Em suma, os programas de intervenção oferecidos às pessoas cuidadoras têm como objetivos principais: a propagação de informações sobre a doença, o desenvolvimento de habilidades para lidar com os portadores, o apoio à troca de sentimentos e experiências entre os membros do grupo e a ampliação da rede de apoio social. As informações que circulam por meio de esclarecimentos que a equipe presta e da troca entre participantes favorecem um melhor enfrentamento da situação e uma maior autonomia dos cuidadores (Coelho, Falcão, Campos & Vieira, 2006).

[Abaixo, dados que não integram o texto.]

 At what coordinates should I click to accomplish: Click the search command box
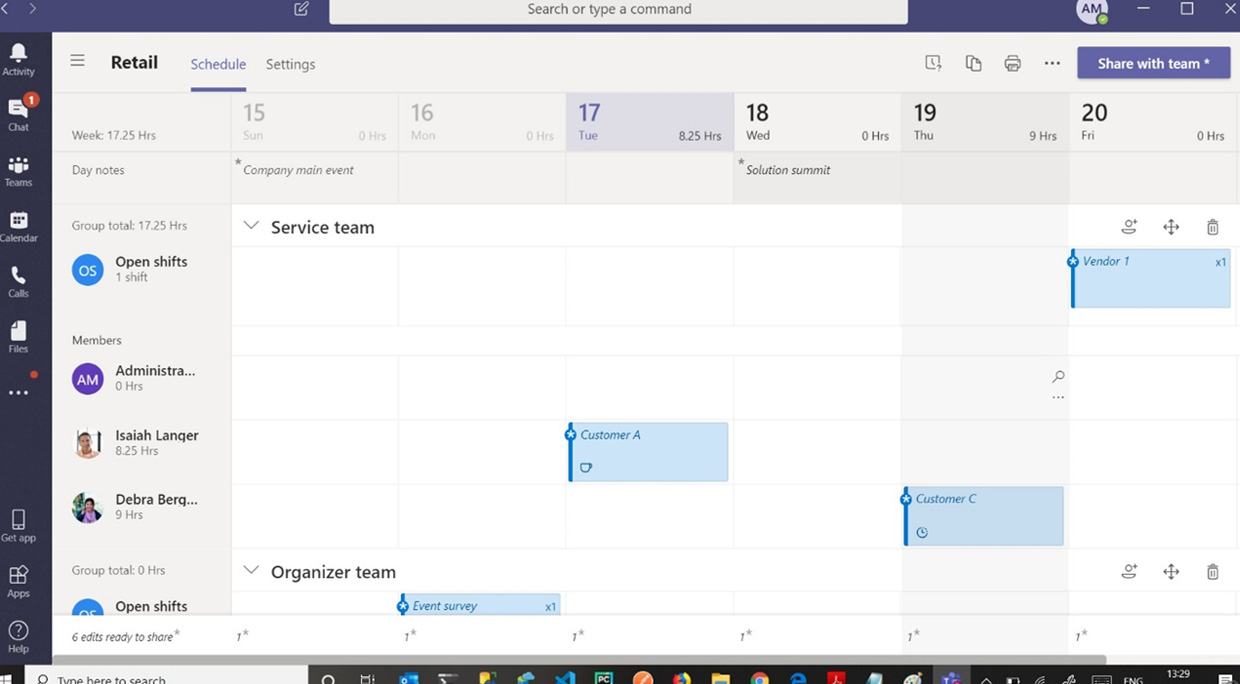pos(618,10)
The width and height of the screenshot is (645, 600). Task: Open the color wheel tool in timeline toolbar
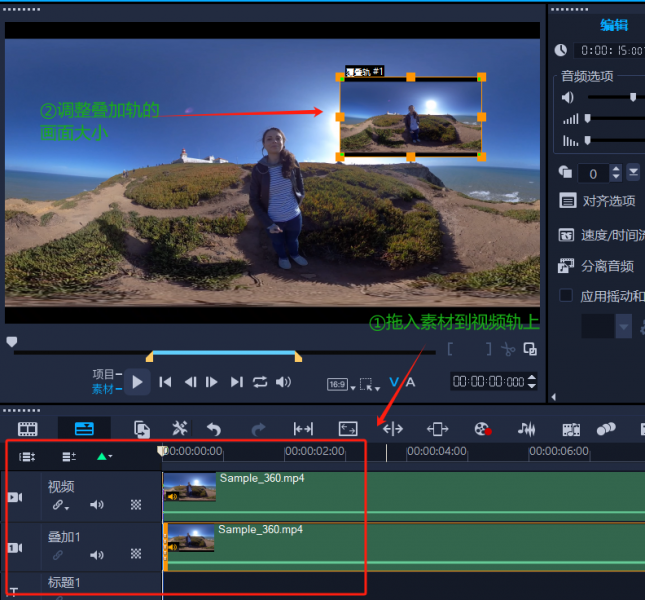point(483,429)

Na perspectiva sistêmica, os modelos de intervenção junto a famílias de portadores de DA destacam os cuidadores primários e encorajam os membros a negociarem as diferentes responsabilidades, ressaltando que o recurso está no sistema familiar. Eisdorfer, Czaja e Lowenstein (2003) verificaram que o modelo da terapia familiar sistêmica e estrutural, aliado a um programa de apoio baseado no uso de computadores e telefones, foi eficaz em auxiliar na redução dos sintomas depressivos dos membros familiares, especialmente das filhas cuidadoras de idosos com Alzheimer. Segundo Walsh (1995), as prioridades de intervenção devem incluir: a) a redução do impacto estressante da doença sobre a família; b) informações sobre a condição médica, a capacidade de limitações funcionais e o prognóstico; c) orientação concreta sobre a manutenção e a solução de problemas e; d) vinculação a serviços suplementares para apoiar a família, no sentido de manter os idosos na comunidade.

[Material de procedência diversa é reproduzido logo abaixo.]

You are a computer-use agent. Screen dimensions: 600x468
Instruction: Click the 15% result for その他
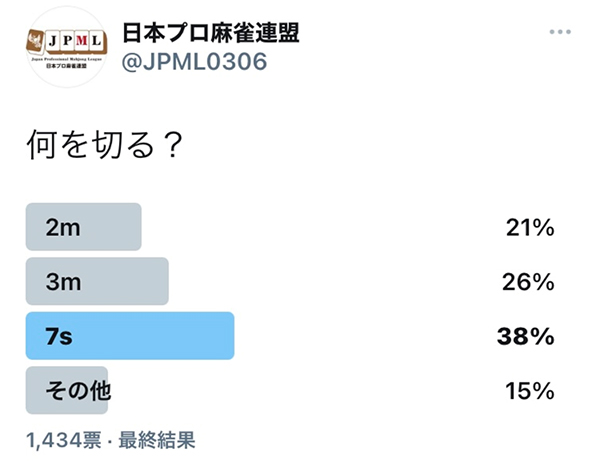pos(530,391)
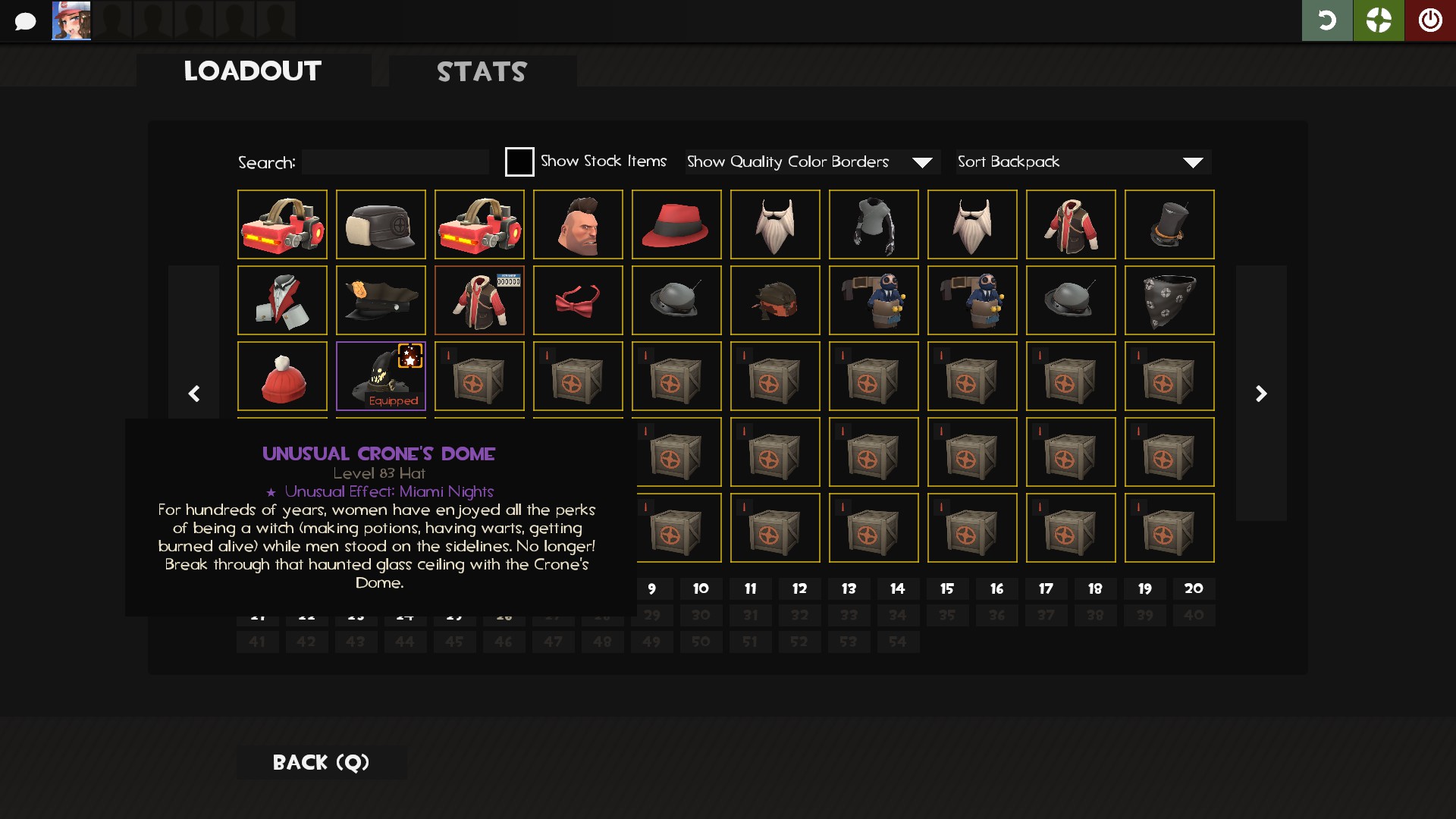Open the Sort Backpack dropdown
The width and height of the screenshot is (1456, 819).
(1084, 162)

Outro dado que merece ser objeto de preocupação é a busca do provável/possível diagnóstico da DA (já que o diagnóstico definitivo somente é dado após exame anatomopatológico) logo no início da demência, pois isto beneficiará o paciente, a comunidade, o sistema público de saúde e os familiares. Isso ajudaria, por exemplo, os profissionais, que teriam melhores condições de prestar esclarecimentos acerca da doença e refletir sobre as crenças, os medos e as expectativas dos familiares, propiciando a estes uma melhor oportunidade para desenvolver o tratamento e dirimir o sofrimento, à medida que fossem sendo esclarecidas questões de como lidar com os comportamentos bizarros advindos da enfermidade (Falcão, 2006). Além das limitações peculiares ao diagnóstico, devem ser consideradas as expectativas negativas dos pacientes e de seus familiares, que comumente avaliam a DA como intratável. Apesar de ainda não existir um tratamento que possa curar ou fazer reverterem as deteriorações causadas pela DA, há opções disponíveis que visam a aliviar os déficits cognitivos e as alterações de comportamento, conforme já foi discutido.